Updated 7:00 p.m. | IRS official Lois Lerner has been placed on administrative leave as two senior senators requested, one day after she invoked her Fifth Amendment right against self-incrimination and refused to testify before a House committee.
In a letter to new IRS Acting Commissioner Danny Werfel, Permanent Subcommittee on Investigations Chairman Carl Levin, D-Mich., and ranking member John McCain, R-Ariz., requested Lerner be suspended immediately due to an apparent failure to disclose information to their investigatory subcommittee.
According to Sen. Charles Grassley, R-Iowa, Werfel asked Lerner to resign but she refused and was then placed on administrative leave. Grassley made clear he wants her case resolved quickly.
“She shouldn’t be in limbo indefinitely on the taxpayers’ dime,” he said in a statement.
Levin and McCain had been investigating political activity by tax-exempt organizations even before the public disclosure of inappropriate targeting for review of conservative groups by IRS officials in Cincinnati, Ohio.
“Given the serious failure by Ms. Lerner to disclose to this Subcommittee key information on topics that the Subcommittee was investigating, we have lost confidence in her ability to fulfill her duties as Director of Exempt Organizations at the IRS,” wrote Levin and McCain.

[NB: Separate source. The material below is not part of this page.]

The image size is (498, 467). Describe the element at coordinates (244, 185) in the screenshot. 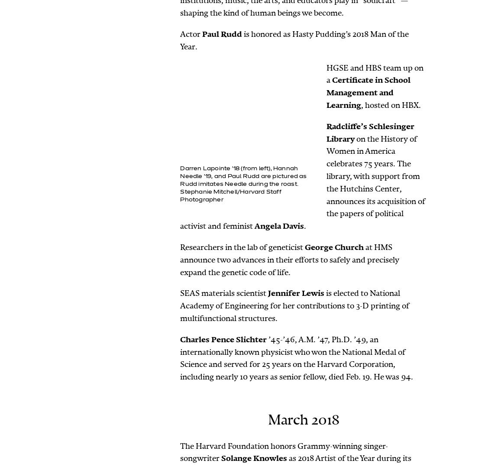

I see `'Darren Lapointe ’18 (from left), Hannah Needle ’19, and Paul Rudd are pictured as Rudd imitates Needle during the roast. Stephanie Mitchell/Harvard Staff Photographer'` at that location. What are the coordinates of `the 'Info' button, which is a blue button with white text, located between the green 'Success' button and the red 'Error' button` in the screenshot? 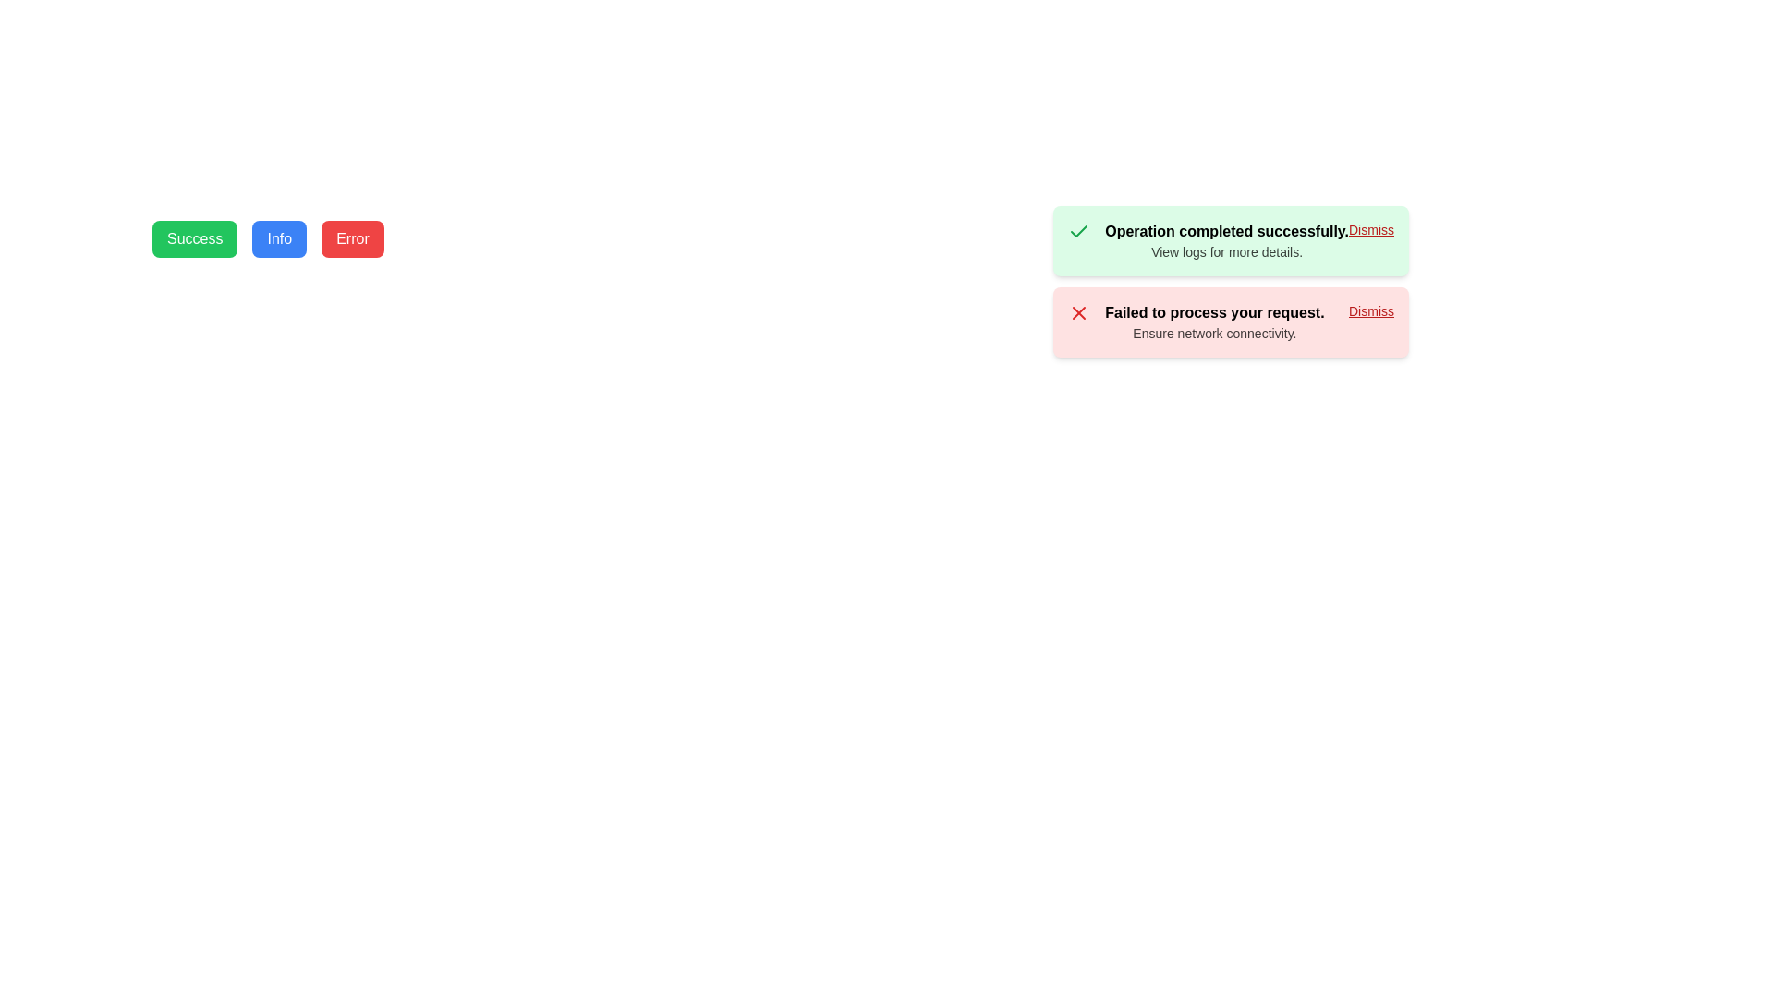 It's located at (278, 237).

The text of the full letter is after the jump:
Dear Acting Commissioner Werfel:
We are writing to urge you to suspend immediately Lois Lerner from her office as Director of the Office of Exempt Organizations at the Internal Revenue Service (IRS). We believe that Ms. Lerner failed to disclose crucial information concerning the IRS’s inappropriate targeting of some conservative 501(c)(4) organizations during the course of a Subcommittee investigation into how the IRS enforces the 501(c)(4) law, leading to an incomplete account of the full operations of her unit.
Since March of last year, the Subcommittee has been examining whether the IRS adequately and appropriately enforces tax code provisions and implementing regulations regarding the extent to which tax-exempt 501(c)(4) groups may engage in political campaign activity. The Subcommittee asked the IRS why it was not enforcing the 501(c)(4) statute which states that social welfare organizations should be used “exclusively for the promotion of social welfare” and instead enforcing the more lenient IRS regulation which states that a social welfare organization may be used “primarily” for social welfare. It also asked the IRS about how they reviewed applications filed by certain Democratic and Republican leaning 501(c)(4)s. Our investigation has included a year’s worth of correspondence between the Subcommittee and the IRS, as well as document productions and repeated consultations with IRS staff.
On April 30, 2013, Ms. Lerner and seven IRS colleagues spent six-hours being interviewed, on a bipartisan basis, by Subcommittee staff. That interview covered, among other topics, how the IRS determines which groups to review, what actions are taken in connection with the IRS reviews, and how the laws and regulations are used to examine those groups. Ms. Lerner failed to disclose the internal controversy over the search terms used by the Cincinnati office to identify 501(c)(4) groups for further review, the actions taken by that office in reviewing the identified groups, the investigation and imminent findings by the Treasury Department Inspector General for Tax Administration (TIGTA); and TIGTA’s conclusion that the IRS had used inappropriate criteria to target Tea Party and other conservative groups. Ms. Lerner also failed to disclose that she was fully aware of these issues as early as June 2011, and, according to TIGTA, had been personally involved in reviewing questionable actions taken by the Cincinnati office.
Given the serious failure by Ms. Lerner to disclose to this Subcommittee key information on topics that the Subcommittee was investigating, we have lost confidence in her ability to fulfill her duties as Director of Exempt Organizations at the IRS. Ms. Lerner’s continued tenure in the office she holds, where she is responsible for overseeing 1.6 million tax-exempt organizations, would erode public trust and confidence in the IRS and its professional integrity. We believe that the immediate removal of Ms. Lerner from office would be a vital step in helping to restore public trust in the agency.